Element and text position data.

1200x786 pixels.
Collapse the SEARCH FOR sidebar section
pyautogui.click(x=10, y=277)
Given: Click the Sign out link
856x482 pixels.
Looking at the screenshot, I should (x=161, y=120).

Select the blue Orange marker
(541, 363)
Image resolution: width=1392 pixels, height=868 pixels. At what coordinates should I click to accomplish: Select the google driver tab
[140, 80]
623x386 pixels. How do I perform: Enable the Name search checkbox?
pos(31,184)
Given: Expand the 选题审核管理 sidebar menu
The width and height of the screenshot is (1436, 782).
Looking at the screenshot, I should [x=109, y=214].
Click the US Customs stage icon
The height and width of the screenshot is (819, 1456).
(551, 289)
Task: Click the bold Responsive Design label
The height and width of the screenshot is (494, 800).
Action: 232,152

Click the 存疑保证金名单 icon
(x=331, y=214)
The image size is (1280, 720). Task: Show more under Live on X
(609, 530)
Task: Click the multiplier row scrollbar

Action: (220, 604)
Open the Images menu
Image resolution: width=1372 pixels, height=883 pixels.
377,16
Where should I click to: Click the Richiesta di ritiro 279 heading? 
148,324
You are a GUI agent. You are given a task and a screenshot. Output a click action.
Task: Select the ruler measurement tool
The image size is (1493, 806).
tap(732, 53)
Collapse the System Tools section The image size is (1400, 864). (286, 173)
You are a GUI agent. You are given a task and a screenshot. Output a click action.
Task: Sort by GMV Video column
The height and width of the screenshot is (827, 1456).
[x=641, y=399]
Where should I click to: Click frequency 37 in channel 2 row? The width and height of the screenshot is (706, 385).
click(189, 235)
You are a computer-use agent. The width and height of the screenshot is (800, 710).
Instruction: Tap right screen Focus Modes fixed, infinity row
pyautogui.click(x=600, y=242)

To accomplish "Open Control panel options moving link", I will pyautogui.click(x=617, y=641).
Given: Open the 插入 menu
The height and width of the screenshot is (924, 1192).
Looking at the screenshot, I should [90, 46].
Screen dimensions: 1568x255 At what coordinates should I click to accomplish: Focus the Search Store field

Problem description.
Please turn all of the records above into a numbered list, one line per item, leaving out the blank lines.

The output.
1. 1200x786 pixels.
2. Collapse the SEARCH FOR sidebar section
3. pyautogui.click(x=10, y=277)
4. Given: Click the Sign out link
5. 856x482 pixels.
6. Looking at the screenshot, I should (x=161, y=120).
7. Select the blue Orange marker
8. (541, 363)
9. Image resolution: width=1392 pixels, height=868 pixels. At what coordinates should I click to accomplish: Select the google driver tab
10. [140, 80]
11. 623x386 pixels. How do I perform: Enable the Name search checkbox?
12. pos(31,184)
13. Given: Expand the 选题审核管理 sidebar menu
14. The width and height of the screenshot is (1436, 782).
15. Looking at the screenshot, I should [x=109, y=214].
16. Click the US Customs stage icon
17. The height and width of the screenshot is (819, 1456).
18. (551, 289)
19. Task: Click the bold Responsive Design label
20. The height and width of the screenshot is (494, 800).
21. Action: 232,152
22. Click the 存疑保证金名单 icon
23. (x=331, y=214)
24. The image size is (1280, 720). Task: Show more under Live on X
25. (609, 530)
26. Task: Click the multiplier row scrollbar
27. Action: (220, 604)
28. Open the Images menu
29. Image resolution: width=1372 pixels, height=883 pixels.
30. 377,16
31. Where should I click to: Click the Richiesta di ritiro 279 heading? 
32. 148,324
33. You are a GUI agent. You are given a task and a screenshot. Output a click action.
34. Task: Select the ruler measurement tool
35. The image size is (1493, 806).
36. tap(732, 53)
37. Collapse the System Tools section The image size is (1400, 864). (286, 173)
38. You are a GUI agent. You are given a task and a screenshot. Output a click action.
39. Task: Sort by GMV Video column
40. The height and width of the screenshot is (827, 1456).
41. [x=641, y=399]
42. Where should I click to: Click frequency 37 in channel 2 row? The width and height of the screenshot is (706, 385).
43. click(189, 235)
44. You are a computer-use agent. The width and height of the screenshot is (800, 710).
45. Instruction: Tap right screen Focus Modes fixed, infinity row
46. pyautogui.click(x=600, y=242)
47. To accomplish "Open Control panel options moving link", I will pyautogui.click(x=617, y=641).
48. Given: Open the 插入 menu
49. The height and width of the screenshot is (924, 1192).
50. Looking at the screenshot, I should [90, 46].
51. Screen dimensions: 1568x255 At what coordinates should I click to accomplish: Focus the Search Store field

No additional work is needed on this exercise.